Black holes are totally awesome, real kings of the universe. So awesome, it’s hard for us to wrap our heads around it. Black holes are thought to result from a dying supergiant star and become extremely dense as its mass collapses in on itself. We’re used to dense stuff being things like a dumbbells–but, according to one scientist at the University of Chicago, a black hole’s density is “over a hundred trillion times the density of water; at that density, all the people on Earth could be fit into a teaspoon!” By another estimation, “neutron stars (which are less dense than black holes) are so dense that if you could dip a teaspoon into one of them and scoop out some of its neutrons the spoon would weigh 100 million tons.”…tons and tons!

As far as black holes go, Mrk 335 is pretty big–about 10 million times the mass of our sun squeezed into a region only 30 times the sun’s diameter. Mrk 335 is also pretty nimble for a black hole, spinning so fast that space and time are gravitationally dragged around it.

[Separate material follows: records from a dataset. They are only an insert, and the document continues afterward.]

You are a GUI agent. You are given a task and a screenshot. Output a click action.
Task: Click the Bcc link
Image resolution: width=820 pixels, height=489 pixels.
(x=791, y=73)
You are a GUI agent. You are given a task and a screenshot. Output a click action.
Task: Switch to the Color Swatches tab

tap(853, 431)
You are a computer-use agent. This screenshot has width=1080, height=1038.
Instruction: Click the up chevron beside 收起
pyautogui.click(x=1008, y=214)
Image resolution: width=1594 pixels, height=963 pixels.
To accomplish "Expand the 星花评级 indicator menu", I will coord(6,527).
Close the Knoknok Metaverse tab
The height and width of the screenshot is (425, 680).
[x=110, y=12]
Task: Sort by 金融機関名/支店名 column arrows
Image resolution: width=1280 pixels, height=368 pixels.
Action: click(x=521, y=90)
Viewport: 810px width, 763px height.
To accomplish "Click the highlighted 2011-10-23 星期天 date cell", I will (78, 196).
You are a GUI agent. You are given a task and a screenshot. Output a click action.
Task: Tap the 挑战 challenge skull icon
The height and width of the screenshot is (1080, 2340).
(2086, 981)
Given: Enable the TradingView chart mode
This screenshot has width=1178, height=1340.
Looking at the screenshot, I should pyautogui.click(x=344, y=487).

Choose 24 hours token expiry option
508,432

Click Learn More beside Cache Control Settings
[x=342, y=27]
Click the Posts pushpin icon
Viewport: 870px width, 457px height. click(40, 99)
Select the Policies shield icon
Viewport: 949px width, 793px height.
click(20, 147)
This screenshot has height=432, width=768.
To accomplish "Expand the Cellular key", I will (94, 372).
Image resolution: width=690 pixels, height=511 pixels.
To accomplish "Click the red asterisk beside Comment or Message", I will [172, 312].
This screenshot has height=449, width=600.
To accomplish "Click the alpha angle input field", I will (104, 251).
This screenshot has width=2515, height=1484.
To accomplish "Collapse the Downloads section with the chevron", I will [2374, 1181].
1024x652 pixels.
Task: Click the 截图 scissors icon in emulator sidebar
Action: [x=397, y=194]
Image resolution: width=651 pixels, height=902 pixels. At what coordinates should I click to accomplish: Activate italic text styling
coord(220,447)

TIME reports that there are also “intermediate-size” black holes, like Mrk 335’s black hole buddy, Messier 82 (goes by M82 X-1). This black hole weighs in at only 400 times the mass of our sun, but still packing unimaginable amount of mass into a tiny space.

Black holes are so far from our everyday experience of density that our brains have trouble conceptualizing them. Our brains evolved to do stuff like walk, eat, speak and flirt–understanding black holes is a bit beyond our natural ability. So astronomers that study black holes have developed mathematical models to understand them. One such black hole astronomer is Richard Mushotzky of the University of Maryland who, when asked how he studies M82 X-1, replied “It’s kind of complicated. You don’t really want to know.” Oh well, black holes are still pretty cool.